To give you a taste…


“Sometimes the prize is not worth the costs. The means by which we achieve victory are as important as the victory itself.”


“Does one deserve to have evil done to her by consequence of putting herself where evil can reach her?”


“Beauty was out there, all around. To create art was not to capture it, but to participate in it.”


“The world isn’t fair? What a huge revelation! Some people in power abuse those they have power over? Amazing! When did this start happening?”


“I’m sorry that your mystical, godlike powers do not instantly work as you would like them to.”


“Onward, then! To glory and some such nonsense.”

5.  Theirs is Just One Story Amidst Many

The Cosmere. It’s a universe much like ours, made up of many worlds and on those worlds, many stories act out the unending drama of life. On Roshar, we learn of Dalinar, Kaladin, and Shallan as they face the coming of the Everstorm. However, their tale does not exist in isolation. If you read Sanderson’s work extensively enough and pay close attention you will see familiar faces crop up in stories … that they don’t belong in.


Let me explain… No, there is too much. Let me sum up…


So, it’s like this. Almost all of Sanderson’s books take place within the same universe — the Cosmere. The “Mistborn” trilogy takes place on a world called Scadrial, while the novella, Shadows for Silence in the Forests of Hell, is set on Threnody. “The Stormlight Archive” finds a home on the planet Roshar. The different stories don’t all take place simultaneously in all cases (there are some exceptions), but they tie together in ways that are slowly becoming apparent as Sanderson publishes more of his work. In Words of Radiance, a very memorable character from another Cosmere book (unscramble this if you want to know which book: arbrawerrk) steps into the action. Like the racial paradigm subversion, Sanderson doesn’t make a big deal out of this appearance. While there’s clearly purpose beyond the main plot to this character’s presence outside of his own story, we don’t get any answers beyond the fact that the author is building up to something big. When will we get the pay-off? According to Sanderson, it’s going to be years. Fair warning that if you want to devote yourself to this author and his body of work, you will be investing not only the time it takes to catch up with what he’s already put on the shelves, but the next decade or more of release dates. This may be a dealbreaker for some, and that’s okay. Honestly, any of Sanderson’s books may be read without ever picking up any of the others. (Well, unless you’re starting with Book 3 of a trilogy. Then you’re just being silly.)

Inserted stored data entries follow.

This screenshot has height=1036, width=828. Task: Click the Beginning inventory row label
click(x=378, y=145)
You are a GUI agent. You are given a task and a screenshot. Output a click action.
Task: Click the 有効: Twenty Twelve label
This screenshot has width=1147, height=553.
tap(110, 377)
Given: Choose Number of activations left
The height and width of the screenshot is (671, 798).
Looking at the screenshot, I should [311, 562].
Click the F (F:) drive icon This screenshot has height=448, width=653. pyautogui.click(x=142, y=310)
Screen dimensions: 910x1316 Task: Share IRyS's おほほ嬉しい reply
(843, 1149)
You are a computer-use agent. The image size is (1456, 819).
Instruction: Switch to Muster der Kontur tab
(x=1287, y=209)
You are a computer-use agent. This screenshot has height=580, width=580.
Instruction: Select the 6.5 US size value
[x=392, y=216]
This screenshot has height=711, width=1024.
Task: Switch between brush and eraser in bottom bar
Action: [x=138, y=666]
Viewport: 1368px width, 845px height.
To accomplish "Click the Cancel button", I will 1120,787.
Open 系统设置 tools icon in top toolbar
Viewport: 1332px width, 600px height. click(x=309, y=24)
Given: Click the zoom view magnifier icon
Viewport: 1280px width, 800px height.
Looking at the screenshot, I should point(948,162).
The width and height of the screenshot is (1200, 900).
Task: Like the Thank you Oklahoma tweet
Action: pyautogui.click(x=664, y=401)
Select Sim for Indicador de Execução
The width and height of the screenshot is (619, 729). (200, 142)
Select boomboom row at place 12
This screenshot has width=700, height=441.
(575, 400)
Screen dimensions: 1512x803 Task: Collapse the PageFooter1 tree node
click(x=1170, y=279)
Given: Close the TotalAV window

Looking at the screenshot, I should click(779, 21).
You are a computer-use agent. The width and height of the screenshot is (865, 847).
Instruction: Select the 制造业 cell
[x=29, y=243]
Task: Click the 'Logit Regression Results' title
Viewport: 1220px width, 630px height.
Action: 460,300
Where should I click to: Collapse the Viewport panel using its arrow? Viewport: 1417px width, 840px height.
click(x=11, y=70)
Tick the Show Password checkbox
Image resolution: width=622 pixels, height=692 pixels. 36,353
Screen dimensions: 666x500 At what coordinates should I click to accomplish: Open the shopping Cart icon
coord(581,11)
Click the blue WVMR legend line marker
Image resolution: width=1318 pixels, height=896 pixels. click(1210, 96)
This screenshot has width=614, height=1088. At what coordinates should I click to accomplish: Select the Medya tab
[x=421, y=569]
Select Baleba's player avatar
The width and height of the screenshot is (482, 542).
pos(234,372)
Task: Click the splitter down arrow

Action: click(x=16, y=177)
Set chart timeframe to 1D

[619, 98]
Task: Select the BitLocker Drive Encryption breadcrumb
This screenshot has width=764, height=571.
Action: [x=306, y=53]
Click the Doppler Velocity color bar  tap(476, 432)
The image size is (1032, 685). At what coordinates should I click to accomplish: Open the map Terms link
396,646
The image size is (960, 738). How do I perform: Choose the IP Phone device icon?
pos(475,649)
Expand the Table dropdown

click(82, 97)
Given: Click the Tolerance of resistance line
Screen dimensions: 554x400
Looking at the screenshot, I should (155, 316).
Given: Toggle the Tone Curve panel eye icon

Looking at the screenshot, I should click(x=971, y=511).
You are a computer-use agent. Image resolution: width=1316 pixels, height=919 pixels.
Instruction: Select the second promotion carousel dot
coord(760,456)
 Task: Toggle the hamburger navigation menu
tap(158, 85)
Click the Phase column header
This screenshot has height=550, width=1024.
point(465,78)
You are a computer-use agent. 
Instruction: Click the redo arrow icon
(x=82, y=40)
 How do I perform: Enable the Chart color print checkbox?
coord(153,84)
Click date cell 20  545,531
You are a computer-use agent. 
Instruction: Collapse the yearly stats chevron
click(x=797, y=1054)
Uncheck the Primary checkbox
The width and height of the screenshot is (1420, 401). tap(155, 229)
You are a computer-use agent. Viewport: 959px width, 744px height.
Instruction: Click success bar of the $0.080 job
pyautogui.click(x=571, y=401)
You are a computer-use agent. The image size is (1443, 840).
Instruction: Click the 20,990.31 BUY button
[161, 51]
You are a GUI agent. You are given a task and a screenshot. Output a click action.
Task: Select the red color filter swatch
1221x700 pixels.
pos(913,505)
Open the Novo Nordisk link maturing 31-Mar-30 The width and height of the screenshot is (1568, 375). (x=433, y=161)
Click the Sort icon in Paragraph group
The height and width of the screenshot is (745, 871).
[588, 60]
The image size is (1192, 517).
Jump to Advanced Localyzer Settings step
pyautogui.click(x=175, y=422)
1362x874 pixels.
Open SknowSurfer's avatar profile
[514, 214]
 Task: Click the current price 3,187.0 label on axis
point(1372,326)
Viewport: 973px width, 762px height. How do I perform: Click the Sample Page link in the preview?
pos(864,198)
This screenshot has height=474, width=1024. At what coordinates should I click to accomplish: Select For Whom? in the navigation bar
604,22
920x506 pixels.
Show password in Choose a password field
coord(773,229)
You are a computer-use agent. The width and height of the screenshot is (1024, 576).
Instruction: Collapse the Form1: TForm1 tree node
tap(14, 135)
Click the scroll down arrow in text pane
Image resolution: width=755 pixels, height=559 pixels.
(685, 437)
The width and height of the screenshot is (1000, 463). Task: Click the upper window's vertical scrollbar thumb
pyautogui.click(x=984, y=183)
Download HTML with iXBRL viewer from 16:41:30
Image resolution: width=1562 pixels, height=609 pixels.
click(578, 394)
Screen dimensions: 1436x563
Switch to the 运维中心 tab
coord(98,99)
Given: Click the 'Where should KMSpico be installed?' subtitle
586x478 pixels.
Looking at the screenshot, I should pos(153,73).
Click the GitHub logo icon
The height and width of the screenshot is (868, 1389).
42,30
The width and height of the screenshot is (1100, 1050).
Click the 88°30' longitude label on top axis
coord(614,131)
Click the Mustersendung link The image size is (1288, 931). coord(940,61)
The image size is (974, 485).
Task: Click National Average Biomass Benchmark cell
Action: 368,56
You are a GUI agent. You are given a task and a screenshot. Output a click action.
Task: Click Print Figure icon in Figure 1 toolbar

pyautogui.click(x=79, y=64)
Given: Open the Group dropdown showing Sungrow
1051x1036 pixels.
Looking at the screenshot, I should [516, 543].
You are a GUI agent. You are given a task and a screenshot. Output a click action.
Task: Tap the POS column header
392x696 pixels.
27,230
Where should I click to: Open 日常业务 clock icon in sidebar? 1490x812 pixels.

The true brilliance of Brandon Sanderson is that while he has a clear agenda that he’s slowly mapping out for us, his priority is and always has been presenting stories for his readers to enjoy. So, go pick one up and do as the man asks!


**The quotes included above are drawn from The Way of Kings and Words of Radiance, both of which are the work of Brandon Sanderson and are included here solely for reference.**

© 2018 Sarah Easley – All Rights Reserved.


4 thoughts on “Five Reasons to Start Reading “The Stormlight Archive”

  1. The multiracial, multicultural nature of Sanderson’s worlds is one great thing about his books. Where most books have a plethora of lily-white mages and elves and such, Sanderson’s worlds are people in all skin tones, from pearl white to deepest black and everything in between. Other authors have just begun to do this, but he has been doing it from the very beginning.